What Does This Mean?

Having a high body fat percentage could make it more challenging to build lean body mass, probably due to the association of higher levels of body fat with insulin resistance. Fortunately, cardiovascular exercise increases insulin sensitivity. Resistance training does too, to some degree.

If you’re carrying around too much body fat, it’s important to do some form of cardio to burn calories and body fat and to improve your insulin sensitivity. Increasing insulin sensitivity will make it easier to get amino acids into muscle cells to help you build muscle tissue.

The higher your body fat, the more important it is to incorporate some form of cardio into your routine. Long periods of cardio make it harder to build muscle by turning off the mTOR pathway. Shorter periods of high-intensity interval training or circuit training workouts are better.

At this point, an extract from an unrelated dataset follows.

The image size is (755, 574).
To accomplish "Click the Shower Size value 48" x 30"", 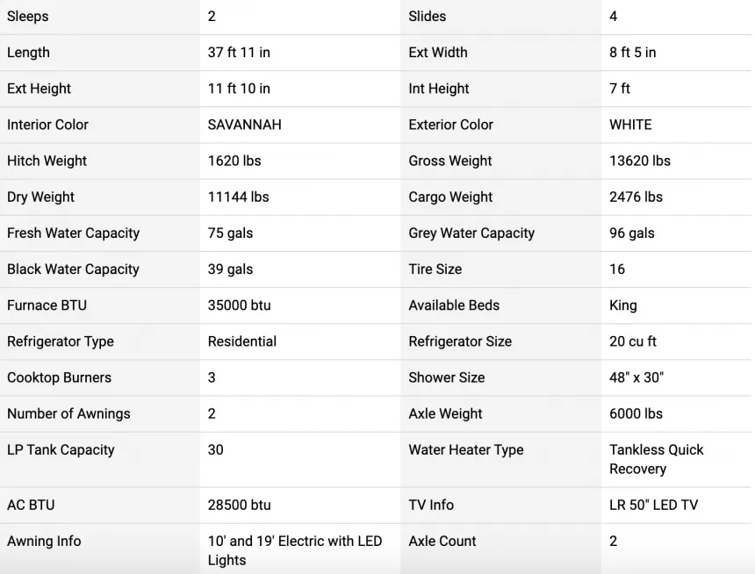I will pyautogui.click(x=636, y=377).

A combination of resistance and cardio exercises done circuit style is a good way to burn fat and get cardiovascular benefits. This type of training is less likely to interfere with muscle growth. As your body fat percentage falls, you can devote a greater proportion of your time to resistance training and less to cardio.

The Bottom Line?

Building lean body mass may be more challenging if you have a body fat percentage. If your primary goal is to lose body fat, focus on high-intensity interval training and metabolic resistance workouts initially to help your body burn more body fat. As you lose body fat, gradually devote more time to hypertrophy and strength training.

Don’t forget about the importance of good nutrition! It may sound trite but good physiques are built in the kitchen. Make sure you’re eating a clean diet and enough protein to build lean body mass and satisfy your hunger.



Exercise Biology. “Can Gaining Too Much Fat Decrease Muscle Gains?”
J. Physiol. 2009 Dec 1: 587(Pt23): 5753-65.
Ann NY Acad Si. 2000 May: 904: 359-65.